Skip to main content

Overview

The Price Tracker Bot is built as a single-threaded Node.js application that combines multiple components:
  • Telegram Bot Interface (node-telegram-bot-api)
  • Web Scraper (Playwright with Chromium)
  • Scheduled Tasks (node-cron)
  • File-based Persistence (JSON storage)
  • Chart Generation (Chart.js + Playwright)

Core Components

1. Bot Initialization

The bot initializes using the Telegram Bot API with long polling:
const TELEGRAM_TOKEN = process.env.TELEGRAM_TOKEN;
const bot = new TelegramBot(TELEGRAM_TOKEN, { polling: true });
Location: index.mjs:11-17
The bot uses environment variables for configuration. If TELEGRAM_TOKEN is missing, the process exits with an error.

2. Event Handlers

The bot registers several event handlers for user commands:
CommandHandler LocationDescription
/startindex.mjs:359-381Welcome message and chat registration
/add [url]index.mjs:398-467Add product to tracking
/checkindex.mjs:470-486Force immediate price check
/listindex.mjs:489Display tracked products
/remove [url]index.mjs:520-542Remove product from tracking
/edit [old] [new]index.mjs:545-610Update product URL
/chart [url]index.mjs:613-623Generate price history chart
/statsindex.mjs:492-517Display tracking statistics

Callback Query Handler

Inline keyboard buttons trigger callback queries processed at index.mjs:626-702:
bot.on("callback_query", async (callbackQuery) => {
  const data = callbackQuery.data;
  const msg = callbackQuery.message;
  const chatId = msg.chat.id;
  
  // Handle actions:
  // - select_product:<url>
  // - delete_product:<url>
  // - edit_product:<url>
  // - delete_all
  // - list
  // - check_prices
  // - chart:<url>
});

3. Cron Jobs

Two scheduled tasks run automatically:

Daily Summary (20:00)

# [SOURCE MATERIAL]
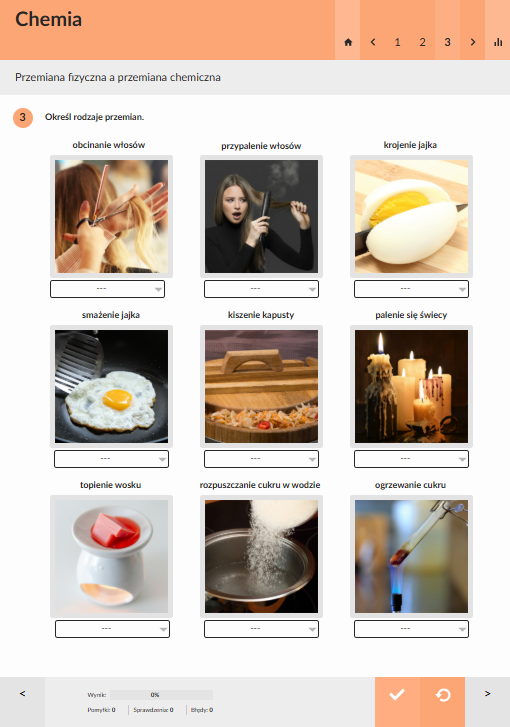
Task: Open dropdown under palenie się świecy
Action: point(411,459)
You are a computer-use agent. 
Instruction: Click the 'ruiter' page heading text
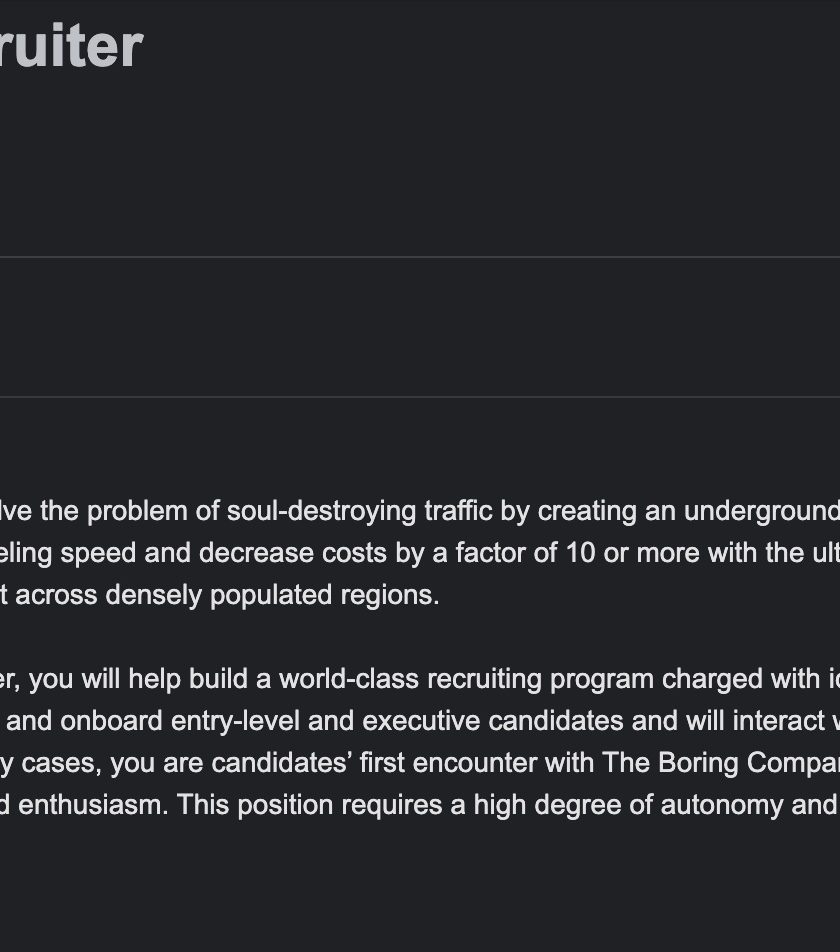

# [THE TASKS]
**1)** Name each component that the Price Tracker Bot page says the application combines.
**2)** Write the next part of the Price Tracker Bot page, picking up after its last line.

# [TASK RESPONSES]
**1)**
- Telegram Bot Interface (node-telegram-bot-api)
- Web Scraper (Playwright with Chromium)
- Scheduled Tasks (node-cron)
- File-based Persistence (JSON storage)
- Chart Generation (Chart.js + Playwright)

**2)**
cron.schedule("0 20 * * *", async () => {
  console.log("📄 Envío de resumen diario...");
  for (const chatId of chats) {
    await dailySummary(chatId);
    await new Promise(r => setTimeout(r, 400));
  }
});
Location: index.mjs:720-730

Automatic Price Checks (Every 2 hours)

cron.schedule("0 */2 * * *", async () => {
  console.log("🔄 Cron: revisión automática de precios...");
  await checkPrices();
});
Location: index.mjs:733-740
Cron expressions use server timezone. Adjust according to deployment environment.

4. Persistence Layer

Data is stored in a single JSON file (prices.json):
const DATA_FILE = "prices.json";
let priceData = {}; // Keyed by sanitized URL
let chats = new Set(); // Active chat IDs

function loadData() {
  if (fs.existsSync(DATA_FILE)) {
    const saved = JSON.parse(fs.readFileSync(DATA_FILE, "utf8"));
    priceData = saved.products || {};
    chats = new Set(saved.chats || []);
  }
}

function saveData() {
  fs.writeFileSync(DATA_FILE, JSON.stringify({
    products: priceData,
    chats: [...chats]
  }, null, 2));
}
Location: index.mjs:20-50
Data is loaded on startup (index.mjs:50) and saved after every mutation.

5. Web Scraper

The scraper uses Playwright with Chromium in headless mode:
async function scrapeProduct(page, url) {
  await page.goto(url, { waitUntil: "domcontentloaded", timeout: 60000 });
  await page.waitForTimeout(800);
  
  // Extract title, price, image using multiple selectors
  const title = await page.evaluate(() => { /* ... */ });
  const priceText = await page.evaluate(() => { /* ... */ });
  const imageUrl = await page.evaluate(() => { /* ... */ });
  
  return { url, title, price, imageUrl };
}
Location: index.mjs:73-136 See Web Scraping for detailed implementation.

6. Chart Generator

Charts are generated using Chart.js rendered in a headless browser:
async function generateChartBuffer(labels, prices, title) {
  const browser = await chromium.launch({ headless: true });
  const page = await browser.newPage();
  
  // Inject HTML with Chart.js from CDN
  await page.setContent(html, { waitUntil: "load" });
  await page.waitForTimeout(1000);
  
  const canvas = await page.$("#chart");
  const buffer = await canvas.screenshot();
  await browser.close();
  
  return buffer;
}
Location: index.mjs:253-307
The chart is rendered as a PNG buffer and sent directly to Telegram using bot.sendPhoto().

Data Flow

Adding a Product

Flow steps:
  1. User sends /add [url]
  2. URL is sanitized using sanitizeAmazonURL() (index.mjs:53-61)
  3. Check if product already tracked
  4. Launch temporary browser instance
  5. Scrape product using scrapeProduct() (index.mjs:73-136)
  6. Create product object with initial history entry
  7. Save to priceData and persist to disk
  8. Send confirmation to user

Price Check Cycle

Flow steps (index.mjs:139-250):
  1. Launch single browser instance (reused for all products)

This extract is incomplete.